Pocas veces el sida se ha visto representado en el cine español, y este año Carla Simón vuelve a romper el tabú, como ya hizo en Verano 1993 con su madre. En este caso, en Romería, lo hace con la muerte de su padre, un hombre proveniente de una familia de clase alta, y con la búsqueda de respuestas sobre la relación con la madre a través de la familia paterna.
Este tipo de películas representan un antes y un después en la manera en que el cine muestra el sida y la adicción a la heroína. Estas enfermedades se han asociado principalmente con la exclusión social o con la clase media en entornos marginales, como en Deprisa, deprisa, El pico o Báilame el agua. Arrebato (1977), de Iván Zulueta —quien también experimentó con la heroína—, fue una de las pocas que reflejaban la adicción en la burguesía y el mundo artístico. Incluso en Todo sobre mi madre se insinúa la muerte por sida de una joven monja de clase alta.
Carla Simón se aleja de estas representaciones distanciadas y lleva la historia a un terreno personal que apenas conoció. Aunque algunos elementos, como el metraje final o la forma de mostrar la droga, no me convencen del todo, cumple su función: dar espacio a las personas que permanecieron escondidas. Muchos murieron así, como su padre, por las consecuencias de la heroína y, más tarde, del sida, en una época en la que se desconocía la enfermedad y la peligrosidad de esta droga.
En el coloquio que presencié en el Proyecto Viridiana (Cines Babel), Simón habló de la memoria inventada, de esa memoria que no existe y que tuvo que reconstruir basándose en algo inexistente: su propia familia borró todo rastro de su padre; ni siquiera se atreven a mencionar la causa de su muerte. Aunque no me impacte del todo, entiendo que la única referencia posible a sus padres sea crear una película dentro de una película, dándole visibilidad a la muerte de su padre “por la puerta de atrás” y rompiendo el estigma que estaba al alcance de todos, mostrando que la enfermedad y la adicción podían afectar a cualquiera.

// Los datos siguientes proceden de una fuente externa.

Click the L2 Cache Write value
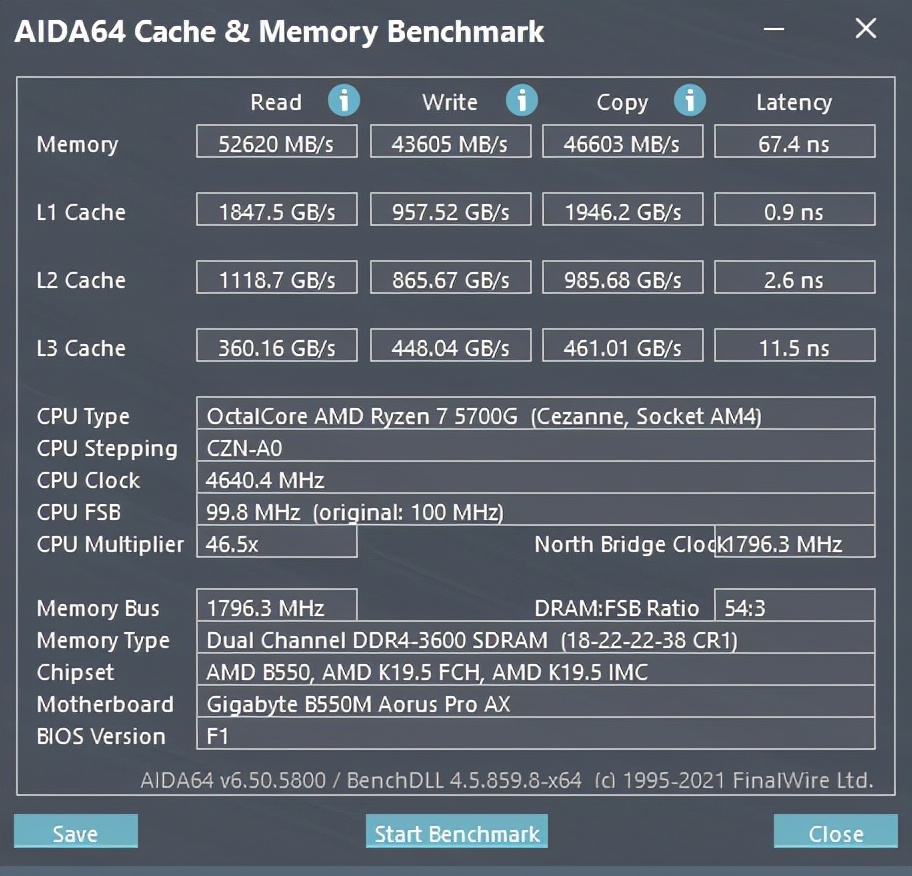 tap(450, 279)
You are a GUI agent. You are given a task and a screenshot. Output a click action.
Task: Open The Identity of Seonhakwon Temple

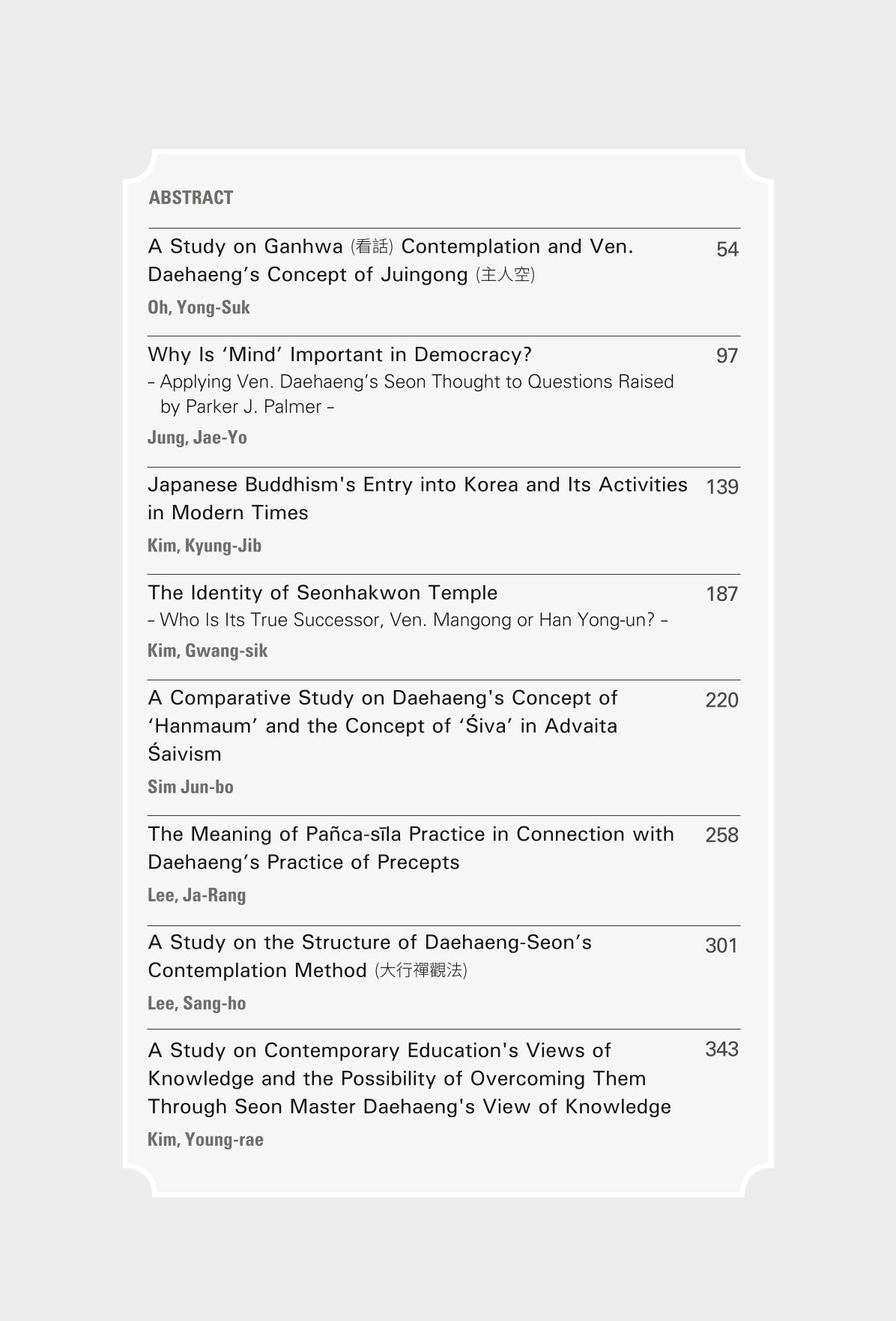coord(323,593)
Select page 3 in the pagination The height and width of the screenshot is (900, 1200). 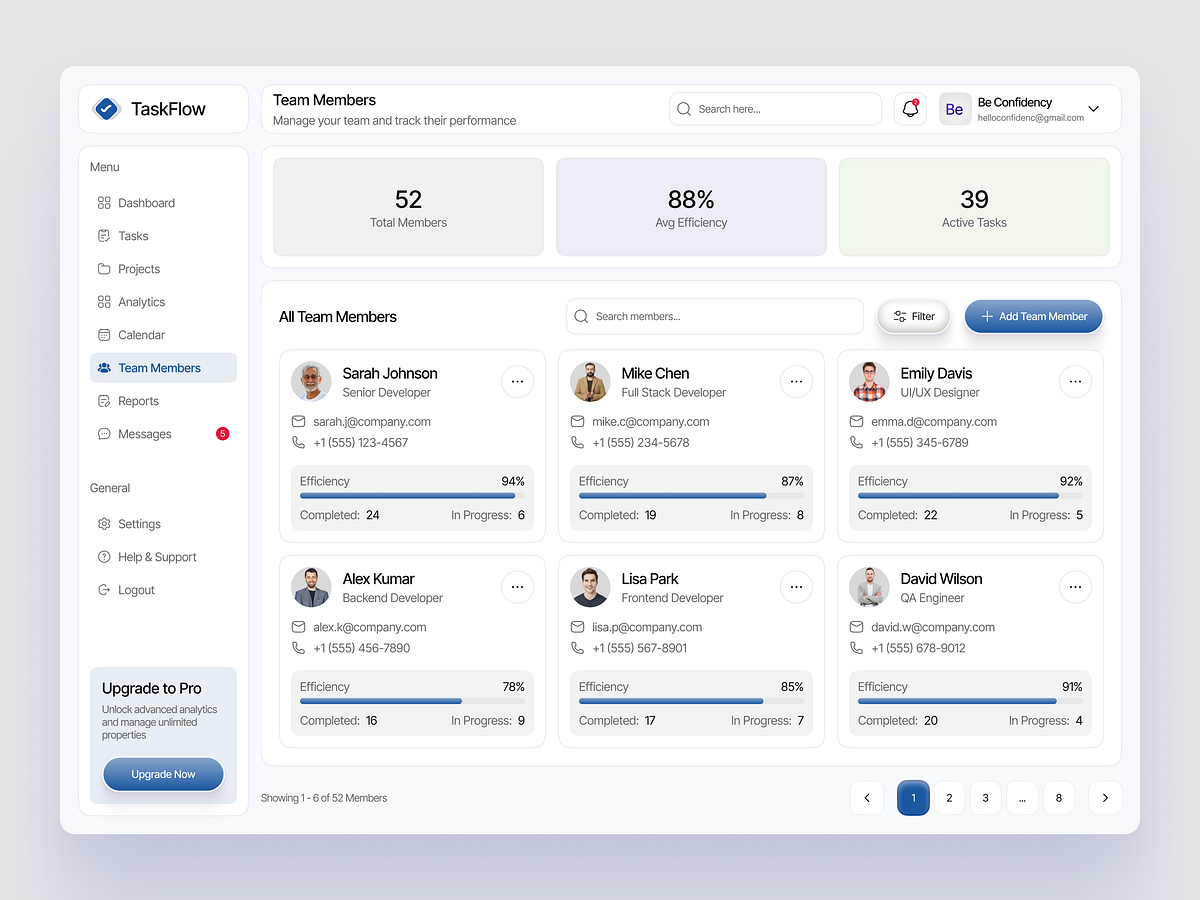(985, 797)
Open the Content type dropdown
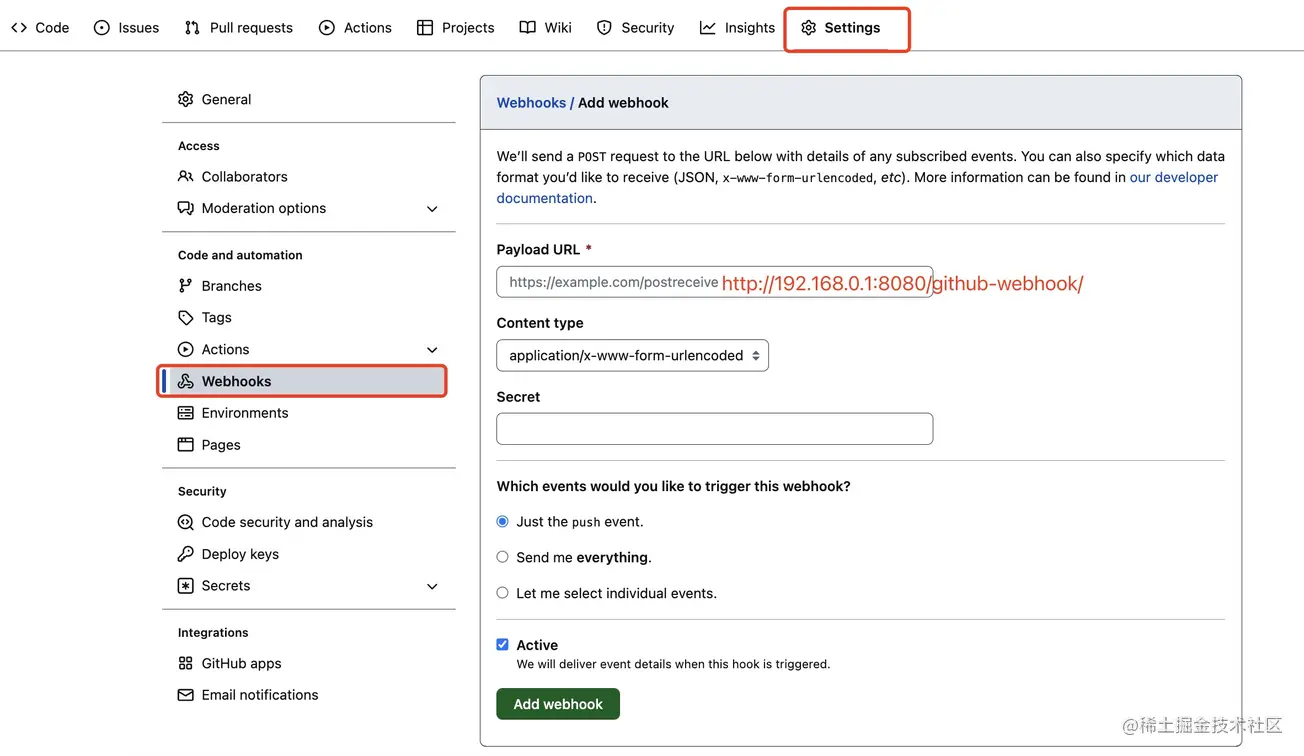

Como ella explica, los recuerdos existen sobre los recuerdos y, aun si sus padres siguieran vivos, no se podría saber con certeza qué es verdad. Esa reflexión le permite imaginar la parte final del filme, cuando no encuentra respuestas por parte de la familia, y le da la posibilidad de construir una historia tan delicada y tabú, un recurso que admiro en la película aunque no acabe de llegarme.
Explicaba que, para esa parte final imaginada en la que cuenta la historia de sus padres, la protagonista utiliza lo que tiene a mano: se refleja en su madre, se aferra a los recuerdos fragmentarios que su familia le ha transmitido y emplea a su primo como sustituto de su padre. Nunca vemos el rostro del padre; solo comentan, en una foto, que tiene mucho pelo. Este detalle se repite con su primo, a quien el abuelo le dice que se lo corte, reforzando la asociación entre ambos.
Me gustaron más que esa parte final, algo artificiosa, las escenas centradas en lo personal: las tensiones familiares, donde la protagonista se siente desconocida e incluso repudiada, como cuando una tía advierte a sus hijas que “no la toquen”.
A esto se suma la metáfora del velero destartalado, con una voz en off que habla de sueños por cumplir, representando el idealismo y la libertad de toda una generación que vivió en el presente pensando en el mañana, aunque, por desgracia, no supiera ver lo putrefacto de su alrededor.
Así, sana su herida individual y, en un juego de espejos entre la protagonista y el espectador, corrige a sus abuelos sobre la muerte de su padre y se atreve a decir la palabra sida, advirtiéndonos, como colectividad, que no olvidemos un tema que marcó nuestra sociedad y recordándonos que la memoria es un acto de justicia.